The book’s release comes at a time when, after a long period of declining homicide rates in prison, they’ve begun to tick up again.
Just this month, the U.S. Department of Justice launched an investigation into four Mississippi prisons, after gang-related violence led to more than a dozen deaths, including some suicides.
Chronically low wages for prison employees, combined with lack of needed programs for the incarcerated could be playing a role in the crisis, says Pyrooz, who believes more funding should be dedicated to helping prevent inmates from getting into gangs while in prison and making it easier and safer for them to get out.
“If the prison system itself would step up and provide some of the things they are looking for, there would be less need for them to affiliate with gangs,” he says.
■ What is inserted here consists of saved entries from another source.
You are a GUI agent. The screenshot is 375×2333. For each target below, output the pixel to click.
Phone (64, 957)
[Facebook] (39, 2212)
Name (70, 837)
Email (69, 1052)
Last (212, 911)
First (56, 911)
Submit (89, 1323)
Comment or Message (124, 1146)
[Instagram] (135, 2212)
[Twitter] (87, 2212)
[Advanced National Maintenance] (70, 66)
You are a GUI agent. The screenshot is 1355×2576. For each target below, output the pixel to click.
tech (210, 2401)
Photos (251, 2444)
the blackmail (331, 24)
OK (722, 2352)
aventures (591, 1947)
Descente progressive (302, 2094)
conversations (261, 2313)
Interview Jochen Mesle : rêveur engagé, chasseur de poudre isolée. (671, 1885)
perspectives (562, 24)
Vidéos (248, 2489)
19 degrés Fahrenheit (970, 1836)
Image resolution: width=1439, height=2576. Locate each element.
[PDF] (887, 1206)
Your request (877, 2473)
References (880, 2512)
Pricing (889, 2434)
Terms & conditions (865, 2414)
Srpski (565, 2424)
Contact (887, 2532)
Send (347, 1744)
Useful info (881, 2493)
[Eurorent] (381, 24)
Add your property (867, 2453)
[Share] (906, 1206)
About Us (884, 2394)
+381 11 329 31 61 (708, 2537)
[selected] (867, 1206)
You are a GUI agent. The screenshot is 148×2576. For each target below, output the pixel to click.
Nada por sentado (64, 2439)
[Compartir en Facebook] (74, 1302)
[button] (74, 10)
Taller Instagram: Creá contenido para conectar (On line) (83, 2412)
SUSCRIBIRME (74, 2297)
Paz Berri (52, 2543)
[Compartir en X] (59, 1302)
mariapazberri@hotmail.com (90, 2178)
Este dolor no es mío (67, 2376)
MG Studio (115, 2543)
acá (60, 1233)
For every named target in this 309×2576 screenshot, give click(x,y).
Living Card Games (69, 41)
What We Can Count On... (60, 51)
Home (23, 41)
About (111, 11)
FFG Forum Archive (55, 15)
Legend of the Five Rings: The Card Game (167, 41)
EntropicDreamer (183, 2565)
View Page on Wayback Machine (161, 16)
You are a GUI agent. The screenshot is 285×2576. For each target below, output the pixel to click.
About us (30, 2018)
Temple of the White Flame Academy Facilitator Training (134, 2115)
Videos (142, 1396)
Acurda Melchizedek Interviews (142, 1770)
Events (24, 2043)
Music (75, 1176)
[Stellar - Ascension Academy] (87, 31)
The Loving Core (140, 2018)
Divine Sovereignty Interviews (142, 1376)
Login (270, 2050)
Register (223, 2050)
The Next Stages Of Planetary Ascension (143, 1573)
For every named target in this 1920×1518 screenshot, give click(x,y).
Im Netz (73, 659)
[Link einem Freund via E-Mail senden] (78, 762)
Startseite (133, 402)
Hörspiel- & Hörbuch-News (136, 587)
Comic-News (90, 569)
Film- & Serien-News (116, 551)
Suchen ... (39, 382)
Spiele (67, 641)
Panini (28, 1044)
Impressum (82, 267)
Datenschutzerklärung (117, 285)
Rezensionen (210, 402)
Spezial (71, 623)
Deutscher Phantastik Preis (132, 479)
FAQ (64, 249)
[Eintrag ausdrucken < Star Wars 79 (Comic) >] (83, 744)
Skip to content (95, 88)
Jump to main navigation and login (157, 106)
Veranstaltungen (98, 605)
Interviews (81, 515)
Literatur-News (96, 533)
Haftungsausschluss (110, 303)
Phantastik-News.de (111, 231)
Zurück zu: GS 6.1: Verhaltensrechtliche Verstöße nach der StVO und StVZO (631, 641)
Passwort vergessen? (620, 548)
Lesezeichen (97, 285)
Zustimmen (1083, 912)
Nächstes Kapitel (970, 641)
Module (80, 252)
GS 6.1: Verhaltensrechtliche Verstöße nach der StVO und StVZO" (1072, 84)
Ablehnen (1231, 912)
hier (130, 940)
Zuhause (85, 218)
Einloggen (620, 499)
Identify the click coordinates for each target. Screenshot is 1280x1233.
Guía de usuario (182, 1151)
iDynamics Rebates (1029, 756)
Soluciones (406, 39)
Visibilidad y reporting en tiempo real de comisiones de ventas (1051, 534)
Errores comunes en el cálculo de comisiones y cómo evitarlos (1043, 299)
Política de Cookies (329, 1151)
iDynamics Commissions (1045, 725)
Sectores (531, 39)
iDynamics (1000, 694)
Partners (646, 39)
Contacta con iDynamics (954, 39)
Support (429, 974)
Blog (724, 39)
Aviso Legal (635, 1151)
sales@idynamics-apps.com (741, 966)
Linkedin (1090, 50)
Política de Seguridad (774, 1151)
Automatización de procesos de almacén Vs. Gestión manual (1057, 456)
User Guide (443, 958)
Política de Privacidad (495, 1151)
He hopes the study serves as a good first step for understanding a population that has long been an enigma. And he hopes it draws the attention not only of prison administrators but also of parents and politicians who live far from the prisons he studied.
“Eventually these guys are going to get out. They are going to become your neighbors. Their kids are going to attend your schools. They are going to enter the workforce. The question is: Do you want them to leave on better or worse terms than when they arrived?,” he says, noting that gangs are serious problem in the Colorado prison system as well as communities, especially the Denver metropolitan area.
“Whether it’s inside of prison or outside of prison, you have to understand gangs in order to be able to respond to them.”